Records locating words and elements:

•••••

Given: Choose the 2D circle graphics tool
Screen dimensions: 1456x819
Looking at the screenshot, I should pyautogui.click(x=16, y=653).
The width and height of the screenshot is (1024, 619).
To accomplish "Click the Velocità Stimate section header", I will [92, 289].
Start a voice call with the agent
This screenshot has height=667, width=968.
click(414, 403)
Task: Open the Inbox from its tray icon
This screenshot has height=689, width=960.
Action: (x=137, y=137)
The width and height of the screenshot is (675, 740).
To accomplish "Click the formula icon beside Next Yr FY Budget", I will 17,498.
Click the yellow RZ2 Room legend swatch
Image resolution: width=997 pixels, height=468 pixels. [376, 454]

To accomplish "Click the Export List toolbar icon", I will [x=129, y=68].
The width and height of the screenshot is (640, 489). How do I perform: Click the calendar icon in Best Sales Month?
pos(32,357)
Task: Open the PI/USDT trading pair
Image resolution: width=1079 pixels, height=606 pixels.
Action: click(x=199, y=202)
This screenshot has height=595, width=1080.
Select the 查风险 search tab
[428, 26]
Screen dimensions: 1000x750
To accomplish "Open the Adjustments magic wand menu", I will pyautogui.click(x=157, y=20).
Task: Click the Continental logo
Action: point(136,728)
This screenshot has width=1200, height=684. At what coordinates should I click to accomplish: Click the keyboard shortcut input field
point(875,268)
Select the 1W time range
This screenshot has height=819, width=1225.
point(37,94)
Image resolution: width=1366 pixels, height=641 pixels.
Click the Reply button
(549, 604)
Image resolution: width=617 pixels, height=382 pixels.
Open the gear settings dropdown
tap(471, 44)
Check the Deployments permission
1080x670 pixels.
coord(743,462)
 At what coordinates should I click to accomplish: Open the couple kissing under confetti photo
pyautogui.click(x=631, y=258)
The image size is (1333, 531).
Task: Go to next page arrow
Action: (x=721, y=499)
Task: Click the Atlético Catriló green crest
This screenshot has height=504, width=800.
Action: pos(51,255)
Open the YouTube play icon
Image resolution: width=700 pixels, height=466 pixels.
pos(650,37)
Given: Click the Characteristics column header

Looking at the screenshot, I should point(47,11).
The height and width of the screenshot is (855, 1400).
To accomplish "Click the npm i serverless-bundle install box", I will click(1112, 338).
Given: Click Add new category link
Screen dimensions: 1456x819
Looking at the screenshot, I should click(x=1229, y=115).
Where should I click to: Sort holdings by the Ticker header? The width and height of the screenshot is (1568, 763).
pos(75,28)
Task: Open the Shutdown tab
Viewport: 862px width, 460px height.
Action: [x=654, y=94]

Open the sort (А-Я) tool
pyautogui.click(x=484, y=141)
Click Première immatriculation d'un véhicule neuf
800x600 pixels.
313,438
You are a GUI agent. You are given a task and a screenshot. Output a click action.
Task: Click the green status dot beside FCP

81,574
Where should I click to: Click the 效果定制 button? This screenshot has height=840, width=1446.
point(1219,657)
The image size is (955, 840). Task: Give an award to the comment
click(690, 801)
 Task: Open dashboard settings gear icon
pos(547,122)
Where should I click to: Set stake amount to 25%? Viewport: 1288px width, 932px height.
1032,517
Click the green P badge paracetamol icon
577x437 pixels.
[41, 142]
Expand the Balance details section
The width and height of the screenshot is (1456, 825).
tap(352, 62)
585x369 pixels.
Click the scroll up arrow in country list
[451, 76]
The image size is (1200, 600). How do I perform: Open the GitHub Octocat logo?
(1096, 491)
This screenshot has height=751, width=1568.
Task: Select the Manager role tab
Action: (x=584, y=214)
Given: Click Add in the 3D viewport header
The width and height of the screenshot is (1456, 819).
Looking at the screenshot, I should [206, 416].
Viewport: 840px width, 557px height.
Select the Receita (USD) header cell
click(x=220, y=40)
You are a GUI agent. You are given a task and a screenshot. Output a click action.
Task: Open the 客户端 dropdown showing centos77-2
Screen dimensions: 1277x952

•••••

— WORK TO COMPLETE —
Rewrite all of the records above, replacing every instance of "Screen dimensions" with "Display size" and keeping everything else the same.

— RESPONSE BELOW —
Given: Choose the 2D circle graphics tool
Display size: 1456x819
Looking at the screenshot, I should pyautogui.click(x=16, y=653).
The width and height of the screenshot is (1024, 619).
To accomplish "Click the Velocità Stimate section header", I will [92, 289].
Start a voice call with the agent
This screenshot has height=667, width=968.
click(414, 403)
Task: Open the Inbox from its tray icon
This screenshot has height=689, width=960.
Action: (x=137, y=137)
The width and height of the screenshot is (675, 740).
To accomplish "Click the formula icon beside Next Yr FY Budget", I will 17,498.
Click the yellow RZ2 Room legend swatch
Image resolution: width=997 pixels, height=468 pixels. [376, 454]

To accomplish "Click the Export List toolbar icon", I will [x=129, y=68].
The width and height of the screenshot is (640, 489). How do I perform: Click the calendar icon in Best Sales Month?
pos(32,357)
Task: Open the PI/USDT trading pair
Image resolution: width=1079 pixels, height=606 pixels.
Action: click(x=199, y=202)
This screenshot has height=595, width=1080.
Select the 查风险 search tab
[428, 26]
Display size: 1000x750
To accomplish "Open the Adjustments magic wand menu", I will pyautogui.click(x=157, y=20).
Task: Click the Continental logo
Action: point(136,728)
This screenshot has width=1200, height=684. At what coordinates should I click to accomplish: Click the keyboard shortcut input field
point(875,268)
Select the 1W time range
This screenshot has height=819, width=1225.
point(37,94)
Image resolution: width=1366 pixels, height=641 pixels.
Click the Reply button
(549, 604)
Image resolution: width=617 pixels, height=382 pixels.
Open the gear settings dropdown
tap(471, 44)
Check the Deployments permission
1080x670 pixels.
coord(743,462)
 At what coordinates should I click to accomplish: Open the couple kissing under confetti photo
pyautogui.click(x=631, y=258)
The image size is (1333, 531).
Task: Go to next page arrow
Action: (x=721, y=499)
Task: Click the Atlético Catriló green crest
This screenshot has height=504, width=800.
Action: pos(51,255)
Open the YouTube play icon
Image resolution: width=700 pixels, height=466 pixels.
pos(650,37)
Given: Click the Characteristics column header

Looking at the screenshot, I should point(47,11).
The height and width of the screenshot is (855, 1400).
To accomplish "Click the npm i serverless-bundle install box", I will click(1112, 338).
Given: Click Add new category link
Display size: 1456x819
Looking at the screenshot, I should click(x=1229, y=115).
Where should I click to: Sort holdings by the Ticker header? The width and height of the screenshot is (1568, 763).
pos(75,28)
Task: Open the Shutdown tab
Viewport: 862px width, 460px height.
Action: [x=654, y=94]

Open the sort (А-Я) tool
pyautogui.click(x=484, y=141)
Click Première immatriculation d'un véhicule neuf
800x600 pixels.
313,438
You are a GUI agent. You are given a task and a screenshot. Output a click action.
Task: Click the green status dot beside FCP

81,574
Where should I click to: Click the 效果定制 button? This screenshot has height=840, width=1446.
point(1219,657)
The image size is (955, 840). Task: Give an award to the comment
click(690, 801)
 Task: Open dashboard settings gear icon
pos(547,122)
Where should I click to: Set stake amount to 25%? Viewport: 1288px width, 932px height.
1032,517
Click the green P badge paracetamol icon
577x437 pixels.
[41, 142]
Expand the Balance details section
The width and height of the screenshot is (1456, 825).
tap(352, 62)
585x369 pixels.
Click the scroll up arrow in country list
[451, 76]
The image size is (1200, 600). How do I perform: Open the GitHub Octocat logo?
(1096, 491)
This screenshot has height=751, width=1568.
Task: Select the Manager role tab
Action: (x=584, y=214)
Given: Click Add in the 3D viewport header
The width and height of the screenshot is (1456, 819).
Looking at the screenshot, I should [206, 416].
Viewport: 840px width, 557px height.
Select the Receita (USD) header cell
click(x=220, y=40)
You are a GUI agent. You are given a task and a screenshot. Output a click action.
Task: Open the 客户端 dropdown showing centos77-2
Display size: 1277x952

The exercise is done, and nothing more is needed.